**Data**
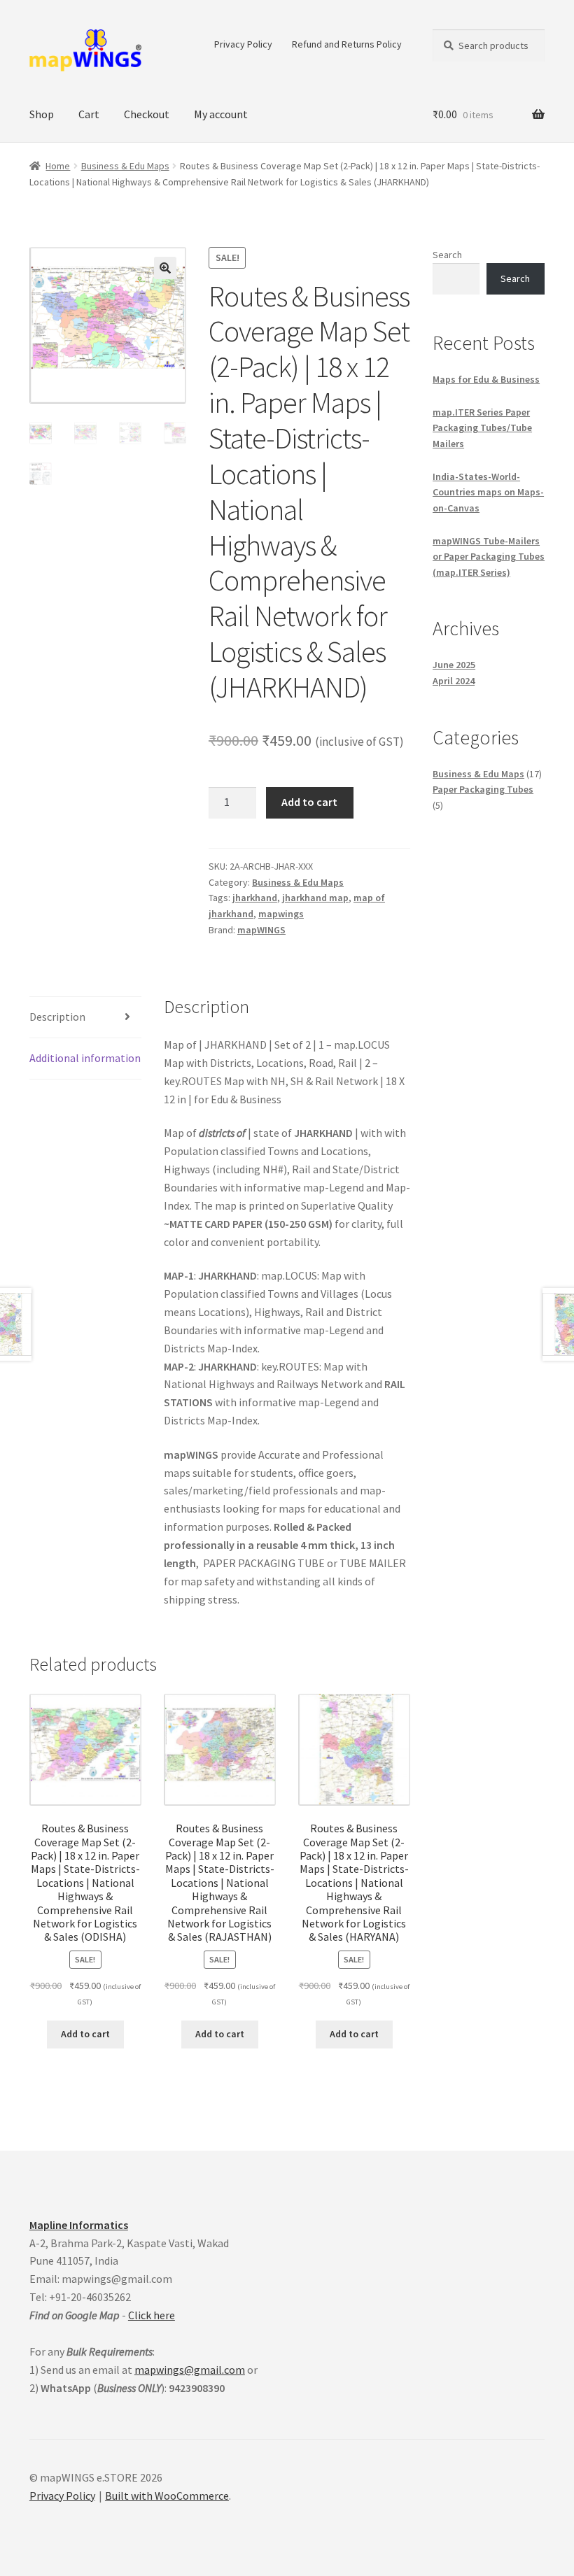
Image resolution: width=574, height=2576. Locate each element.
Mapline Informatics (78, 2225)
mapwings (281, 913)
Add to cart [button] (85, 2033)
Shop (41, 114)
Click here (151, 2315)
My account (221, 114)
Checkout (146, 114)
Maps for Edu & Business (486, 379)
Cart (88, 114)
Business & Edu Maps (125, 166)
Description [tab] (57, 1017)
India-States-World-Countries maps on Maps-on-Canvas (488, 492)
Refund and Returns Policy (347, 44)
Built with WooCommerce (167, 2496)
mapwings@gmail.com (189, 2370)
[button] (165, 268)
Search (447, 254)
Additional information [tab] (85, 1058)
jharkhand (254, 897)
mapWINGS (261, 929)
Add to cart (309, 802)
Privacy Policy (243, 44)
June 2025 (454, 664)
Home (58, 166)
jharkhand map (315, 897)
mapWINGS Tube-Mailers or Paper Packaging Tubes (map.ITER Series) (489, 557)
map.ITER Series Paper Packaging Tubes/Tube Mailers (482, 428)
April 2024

**Work request**
Exactly how many lines of the material contain the word "Policy"? Write the number alone.

**Output**
2